Setting Up Intelligent Bot Detection¶

This tutorial guides you through configuring Peakhour's intelligent bot detection system to protect your website from malicious automation while allowing legitimate crawlers. By the end, you'll have a comprehensive bot protection strategy that distinguishes between good bots and threats.

Duration: 30 minutes
Prerequisites: Active Peakhour domain, basic understanding of web traffic patterns
Learning Goals: Configure JavaScript challenges, verify legitimate bots, set up challenge-based rate limiting, monitor bot activity

What You'll Build: A complete bot detection system that challenges suspicious automation, verifies legitimate crawlers, and provides detailed analytics on bot activity across your site.

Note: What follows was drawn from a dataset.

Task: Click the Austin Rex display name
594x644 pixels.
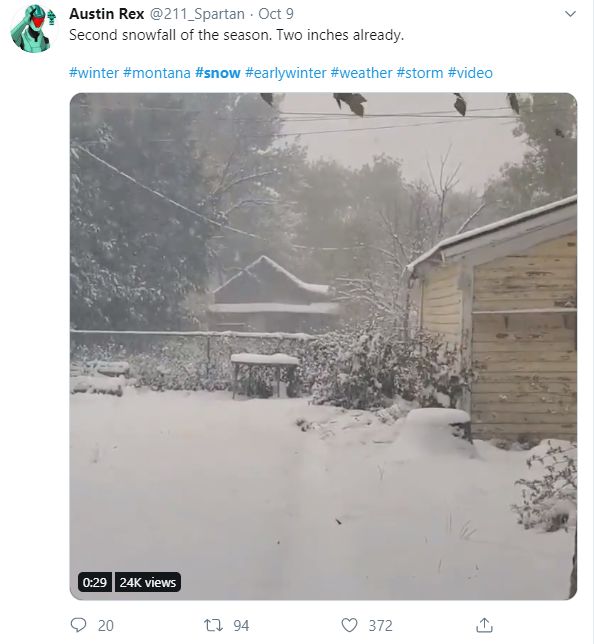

Understanding Bot Detection Methods¶

Peakhour uses a multi-layered approach to identify and manage automated traffic:

Detection Layers¶

Network Fingerprinting: Identifies clients by analyzing their unique TLS, HTTP/2, and TCP signatures. This is highly effective at detecting automated tools that have consistent network-level behavior.
JavaScript Challenges: Browser validation to detect headless automation.
User Agent Verification: Legitimate crawler identification with reverse DNS confirmation.
Challenge Cookies: Fingerprint-based tracking using IP, session, and network signatures.
Rate Limiting Integration: Challenge escalation for suspicious traffic patterns.
IP Reputation: Integration with threat intelligence blocklists for known bad bots.

Bot Classifications¶

Simple Bots: Automation that fails basic verification checks
Advanced Bots: Sophisticated automation that bypasses initial detection but fails JavaScript challenges
Legitimate Crawlers: Verified search engines, social media, and service bots
Malicious Bots: Scrapers, attackers, and unauthorized automation

Enable Basic Bot Protection¶

Access Bot Settings¶

Navigate to your Peakhour dashboard
Select your domain from the domain list
Go to Security > Bot Protection
Review current bot protection status

Configure JavaScript Injection¶

Enable lightweight JavaScript challenges:

Enable Bot Detection: Check "Inject lightweight JavaScript into the browser to assist with Bot detection"
Review Impact: This adds minimal JavaScript (< 2KB) to pages for browser validation
Test Compatibility: Verify with your site's existing JavaScript frameworks

Expected Behavior: Legitimate browsers execute JavaScript and receive access tokens, while headless automation tools fail the challenge.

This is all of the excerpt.